Dataset entries:
== Segment start ==

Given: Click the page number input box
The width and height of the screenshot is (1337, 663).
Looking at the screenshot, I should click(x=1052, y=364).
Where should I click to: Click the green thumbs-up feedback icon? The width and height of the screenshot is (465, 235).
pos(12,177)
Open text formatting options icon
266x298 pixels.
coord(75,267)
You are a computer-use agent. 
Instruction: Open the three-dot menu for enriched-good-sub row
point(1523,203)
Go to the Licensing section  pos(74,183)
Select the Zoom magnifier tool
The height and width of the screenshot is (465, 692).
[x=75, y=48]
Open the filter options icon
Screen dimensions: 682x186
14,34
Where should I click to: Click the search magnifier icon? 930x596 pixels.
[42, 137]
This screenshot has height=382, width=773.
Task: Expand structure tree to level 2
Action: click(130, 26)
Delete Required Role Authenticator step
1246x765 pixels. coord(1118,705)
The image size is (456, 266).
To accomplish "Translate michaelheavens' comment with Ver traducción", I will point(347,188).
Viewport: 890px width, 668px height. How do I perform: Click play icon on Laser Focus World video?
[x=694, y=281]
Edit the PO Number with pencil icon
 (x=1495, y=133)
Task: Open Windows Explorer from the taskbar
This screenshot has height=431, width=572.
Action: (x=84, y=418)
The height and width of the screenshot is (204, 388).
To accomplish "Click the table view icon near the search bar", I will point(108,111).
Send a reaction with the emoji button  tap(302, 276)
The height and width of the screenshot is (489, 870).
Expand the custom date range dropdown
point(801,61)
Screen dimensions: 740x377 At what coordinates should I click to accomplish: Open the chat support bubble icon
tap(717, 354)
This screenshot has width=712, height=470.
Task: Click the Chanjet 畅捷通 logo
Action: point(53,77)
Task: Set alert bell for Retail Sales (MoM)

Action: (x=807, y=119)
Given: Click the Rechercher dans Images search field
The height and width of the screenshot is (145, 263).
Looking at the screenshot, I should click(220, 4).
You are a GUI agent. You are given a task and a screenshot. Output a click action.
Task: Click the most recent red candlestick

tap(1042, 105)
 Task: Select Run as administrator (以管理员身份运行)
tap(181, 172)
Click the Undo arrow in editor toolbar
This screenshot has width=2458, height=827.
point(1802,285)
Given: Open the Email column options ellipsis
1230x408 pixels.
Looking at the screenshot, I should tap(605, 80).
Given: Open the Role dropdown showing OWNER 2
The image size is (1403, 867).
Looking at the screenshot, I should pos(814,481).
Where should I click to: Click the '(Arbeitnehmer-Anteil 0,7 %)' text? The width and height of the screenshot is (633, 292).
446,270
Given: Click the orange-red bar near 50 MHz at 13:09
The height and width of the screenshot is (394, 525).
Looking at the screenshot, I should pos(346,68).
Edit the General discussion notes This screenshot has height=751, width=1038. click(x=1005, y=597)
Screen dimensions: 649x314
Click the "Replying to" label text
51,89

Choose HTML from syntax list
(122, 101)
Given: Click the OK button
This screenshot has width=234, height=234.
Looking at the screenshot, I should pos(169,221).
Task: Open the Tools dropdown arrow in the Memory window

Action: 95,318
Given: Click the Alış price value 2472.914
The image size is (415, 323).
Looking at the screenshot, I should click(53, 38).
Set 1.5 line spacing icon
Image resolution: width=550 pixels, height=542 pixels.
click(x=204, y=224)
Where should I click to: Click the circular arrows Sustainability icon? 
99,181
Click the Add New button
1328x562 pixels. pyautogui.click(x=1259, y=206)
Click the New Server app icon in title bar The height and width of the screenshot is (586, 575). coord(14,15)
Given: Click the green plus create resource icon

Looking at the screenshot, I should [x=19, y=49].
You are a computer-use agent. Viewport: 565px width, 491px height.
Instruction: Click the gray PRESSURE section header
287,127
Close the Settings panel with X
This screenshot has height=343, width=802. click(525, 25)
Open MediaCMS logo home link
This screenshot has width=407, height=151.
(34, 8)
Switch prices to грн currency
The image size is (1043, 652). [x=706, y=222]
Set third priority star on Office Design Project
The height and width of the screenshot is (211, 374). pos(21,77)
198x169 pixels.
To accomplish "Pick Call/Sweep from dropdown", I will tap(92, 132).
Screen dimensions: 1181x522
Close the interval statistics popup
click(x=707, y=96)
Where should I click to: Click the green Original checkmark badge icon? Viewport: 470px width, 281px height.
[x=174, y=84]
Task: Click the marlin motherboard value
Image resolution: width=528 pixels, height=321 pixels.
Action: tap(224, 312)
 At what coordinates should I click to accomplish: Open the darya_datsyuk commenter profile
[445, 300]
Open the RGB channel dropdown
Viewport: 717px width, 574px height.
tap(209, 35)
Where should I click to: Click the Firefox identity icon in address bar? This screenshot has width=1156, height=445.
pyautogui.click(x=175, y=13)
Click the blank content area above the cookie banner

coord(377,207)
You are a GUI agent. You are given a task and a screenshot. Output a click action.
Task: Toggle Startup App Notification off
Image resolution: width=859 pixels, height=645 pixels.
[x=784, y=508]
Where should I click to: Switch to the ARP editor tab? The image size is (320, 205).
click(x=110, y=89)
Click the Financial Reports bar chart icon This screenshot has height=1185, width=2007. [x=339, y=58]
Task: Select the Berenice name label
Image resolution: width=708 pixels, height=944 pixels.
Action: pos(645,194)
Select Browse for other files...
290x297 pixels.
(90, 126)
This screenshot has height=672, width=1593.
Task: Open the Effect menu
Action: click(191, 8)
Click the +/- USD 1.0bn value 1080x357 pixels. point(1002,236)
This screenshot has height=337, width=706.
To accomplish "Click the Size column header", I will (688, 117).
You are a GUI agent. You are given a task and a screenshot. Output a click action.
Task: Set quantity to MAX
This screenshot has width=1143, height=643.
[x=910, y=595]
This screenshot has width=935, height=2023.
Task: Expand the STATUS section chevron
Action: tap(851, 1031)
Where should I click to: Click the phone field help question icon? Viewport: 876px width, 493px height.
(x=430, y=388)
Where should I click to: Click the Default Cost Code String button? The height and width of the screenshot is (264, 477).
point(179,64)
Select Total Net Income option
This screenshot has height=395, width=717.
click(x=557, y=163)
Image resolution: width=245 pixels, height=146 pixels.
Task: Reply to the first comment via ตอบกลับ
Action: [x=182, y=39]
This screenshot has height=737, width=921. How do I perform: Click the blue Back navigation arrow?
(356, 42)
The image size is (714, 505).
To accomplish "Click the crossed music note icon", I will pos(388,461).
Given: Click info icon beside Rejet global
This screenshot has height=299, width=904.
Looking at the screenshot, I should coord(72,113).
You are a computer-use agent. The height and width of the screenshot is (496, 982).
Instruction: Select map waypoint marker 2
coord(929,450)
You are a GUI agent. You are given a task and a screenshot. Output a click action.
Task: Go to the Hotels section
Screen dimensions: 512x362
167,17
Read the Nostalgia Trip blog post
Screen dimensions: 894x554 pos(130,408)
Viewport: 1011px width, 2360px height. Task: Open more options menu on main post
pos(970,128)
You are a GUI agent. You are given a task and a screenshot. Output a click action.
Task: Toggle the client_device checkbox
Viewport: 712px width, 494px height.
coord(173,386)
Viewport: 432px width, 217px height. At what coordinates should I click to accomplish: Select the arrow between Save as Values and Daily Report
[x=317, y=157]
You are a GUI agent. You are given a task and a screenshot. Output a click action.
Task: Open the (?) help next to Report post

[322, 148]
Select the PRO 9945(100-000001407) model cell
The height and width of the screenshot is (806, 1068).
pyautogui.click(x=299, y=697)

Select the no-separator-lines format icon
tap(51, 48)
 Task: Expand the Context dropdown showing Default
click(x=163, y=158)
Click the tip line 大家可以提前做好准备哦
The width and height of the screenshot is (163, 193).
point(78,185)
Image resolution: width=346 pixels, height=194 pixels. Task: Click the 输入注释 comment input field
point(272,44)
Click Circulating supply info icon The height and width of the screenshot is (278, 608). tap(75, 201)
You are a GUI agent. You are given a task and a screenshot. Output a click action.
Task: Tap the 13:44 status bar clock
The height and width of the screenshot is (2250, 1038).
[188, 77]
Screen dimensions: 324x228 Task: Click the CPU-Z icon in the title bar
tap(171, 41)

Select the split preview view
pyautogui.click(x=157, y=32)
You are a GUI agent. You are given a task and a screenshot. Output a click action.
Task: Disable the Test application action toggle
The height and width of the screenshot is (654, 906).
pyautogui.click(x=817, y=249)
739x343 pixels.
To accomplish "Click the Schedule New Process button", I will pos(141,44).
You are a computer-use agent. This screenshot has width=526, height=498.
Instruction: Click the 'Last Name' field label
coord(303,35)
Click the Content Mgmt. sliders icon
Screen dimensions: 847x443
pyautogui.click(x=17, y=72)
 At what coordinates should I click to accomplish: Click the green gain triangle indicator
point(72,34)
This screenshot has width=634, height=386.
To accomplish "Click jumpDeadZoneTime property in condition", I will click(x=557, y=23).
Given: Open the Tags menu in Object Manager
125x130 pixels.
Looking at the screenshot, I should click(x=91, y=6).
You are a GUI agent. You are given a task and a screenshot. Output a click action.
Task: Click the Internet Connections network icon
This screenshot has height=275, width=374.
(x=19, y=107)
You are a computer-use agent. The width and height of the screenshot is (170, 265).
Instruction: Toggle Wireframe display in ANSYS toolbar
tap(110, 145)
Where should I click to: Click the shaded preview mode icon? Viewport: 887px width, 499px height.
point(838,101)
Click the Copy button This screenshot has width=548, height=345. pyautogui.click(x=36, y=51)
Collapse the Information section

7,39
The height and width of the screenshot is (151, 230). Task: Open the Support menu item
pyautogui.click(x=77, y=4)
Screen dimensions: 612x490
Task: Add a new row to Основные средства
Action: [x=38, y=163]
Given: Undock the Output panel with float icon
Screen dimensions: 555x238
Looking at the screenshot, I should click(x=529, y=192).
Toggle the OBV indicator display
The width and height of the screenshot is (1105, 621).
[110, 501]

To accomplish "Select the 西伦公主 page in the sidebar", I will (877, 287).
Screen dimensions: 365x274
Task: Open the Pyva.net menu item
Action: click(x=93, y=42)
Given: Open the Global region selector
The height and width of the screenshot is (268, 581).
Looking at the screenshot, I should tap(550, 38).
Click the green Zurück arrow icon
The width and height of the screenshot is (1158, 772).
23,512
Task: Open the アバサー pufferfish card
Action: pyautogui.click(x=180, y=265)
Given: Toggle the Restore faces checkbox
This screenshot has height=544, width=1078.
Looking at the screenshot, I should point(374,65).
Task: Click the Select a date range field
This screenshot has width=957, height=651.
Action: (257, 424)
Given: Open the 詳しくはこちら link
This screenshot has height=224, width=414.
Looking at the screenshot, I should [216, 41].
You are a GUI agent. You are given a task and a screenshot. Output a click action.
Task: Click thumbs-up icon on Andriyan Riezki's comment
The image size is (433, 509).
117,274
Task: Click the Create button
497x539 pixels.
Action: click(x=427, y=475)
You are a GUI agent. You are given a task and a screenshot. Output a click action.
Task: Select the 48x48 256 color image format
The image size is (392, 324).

== Segment end ==

The problem: Could you set down, word for word, only the lines above from the line with "Where should I click to: Click the Firefox" to the line with "Task: Toggle Startup App Notification off", including both?

Response area:
Where should I click to: Click the Firefox identity icon in address bar? This screenshot has width=1156, height=445.
pyautogui.click(x=175, y=13)
Click the blank content area above the cookie banner

coord(377,207)
You are a GUI agent. You are given a task and a screenshot. Output a click action.
Task: Toggle Startup App Notification off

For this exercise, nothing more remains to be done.